##### Page excerpt #####

1 In some WTO Agreements (but not TRIPs), developed countries were also given transitional periods.
Another important aspect of WTO’s work is dispute settlement. Trade relations often involve conflicting interests. Contracts and agreements, including those painstakingly negotiated in the WTO system, often need interpreting. When interpretations differ, disputes between countries may arise; the best way to settle these is through an agreed, standardized procedure. The WTO dispute settlement process consists of several stages. The first stage consists of consultations: the countries concerned have to agree to discuss the issue and see if they can reach agreement. If this fails, a Panel will be selected by the parties to the dispute or, failing that, appointed by the WTO Director General. The Panel will review the evidence and hear the arguments of both sides. The Panel will issue a report and its recommendations will be adopted by the Dispute Settlement Body by negative consensus (this means the report will be adopted unless there is a consensus in the Dispute Settlement Body - that is, among all WTO members - to reject it). Parties in the dispute have the option to appeal a Panel’s report; however the Appellate Body will only re-examine the legal interpretation of WTO Agreements and rules, it will not (re)evaluate the evidence.
The country that loses, must follow the Dispute Settlement Body’s recommendations. If it does not comply within a reasonable period of time, it may be required to provide compensation; otherwise, as a last resort, trade sanctions may be applied against that country.
So far, there have been about 20 WTO disputes related to the TRIPs Agreement; this represents about 10% of all WTO disputes. Taking into account the fact that TRIPs is only one of 26 Agreements, this is a fairly high percentage. Moreover, it could rise with the ending of the transitional period for developing countries; for most developing countries, the transitional period, at the end of which they have to comply with TRIPs standards, has ended in January 2000 (least developed countries have until January 2006).

##### Source data #####

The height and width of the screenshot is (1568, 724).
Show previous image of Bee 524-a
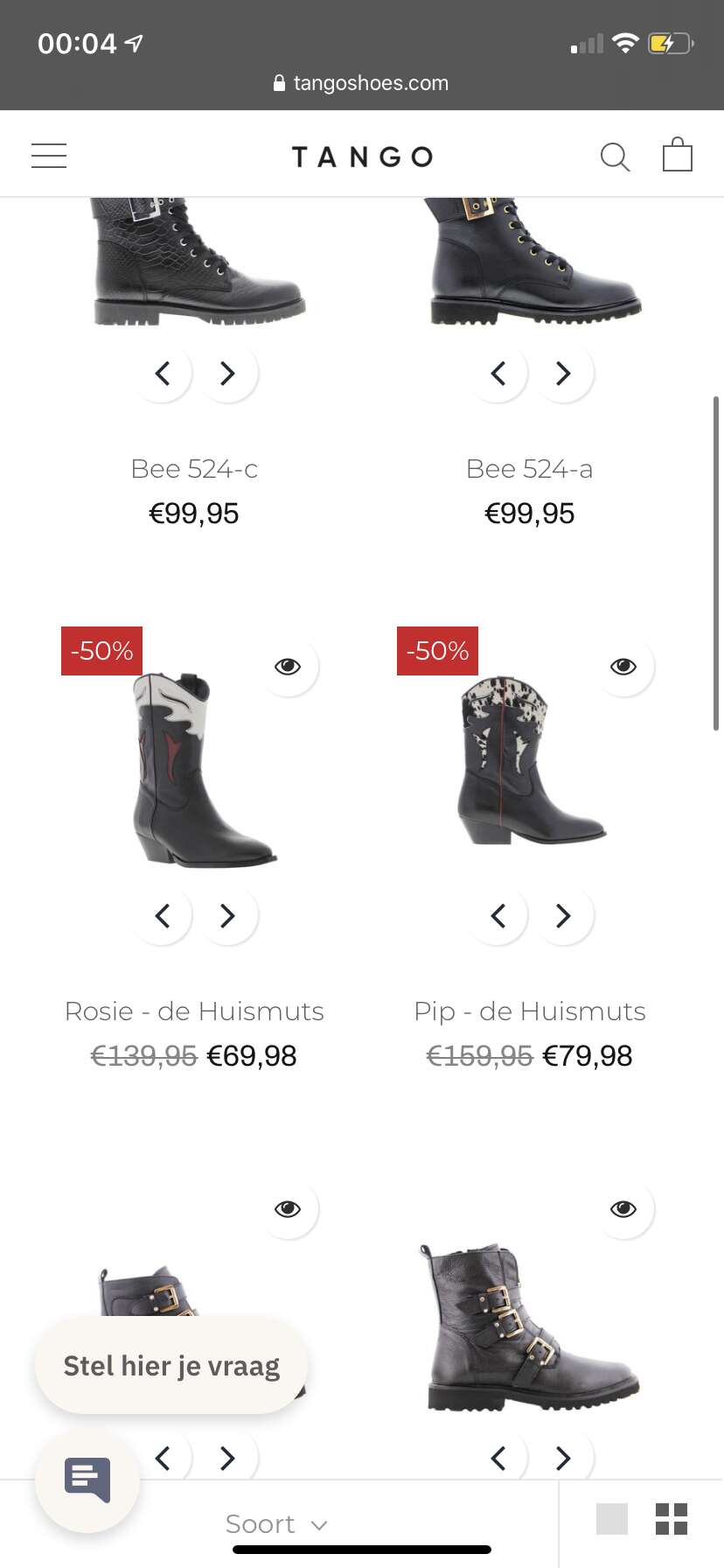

#####

Stated goal — Repeat the WTO dispute settlement passage word for word, everything from "The country that" down to "against that country.".

Expected answer —
The country that loses, must follow the Dispute Settlement Body’s recommendations. If it does not comply within a reasonable period of time, it may be required to provide compensation; otherwise, as a last resort, trade sanctions may be applied against that country.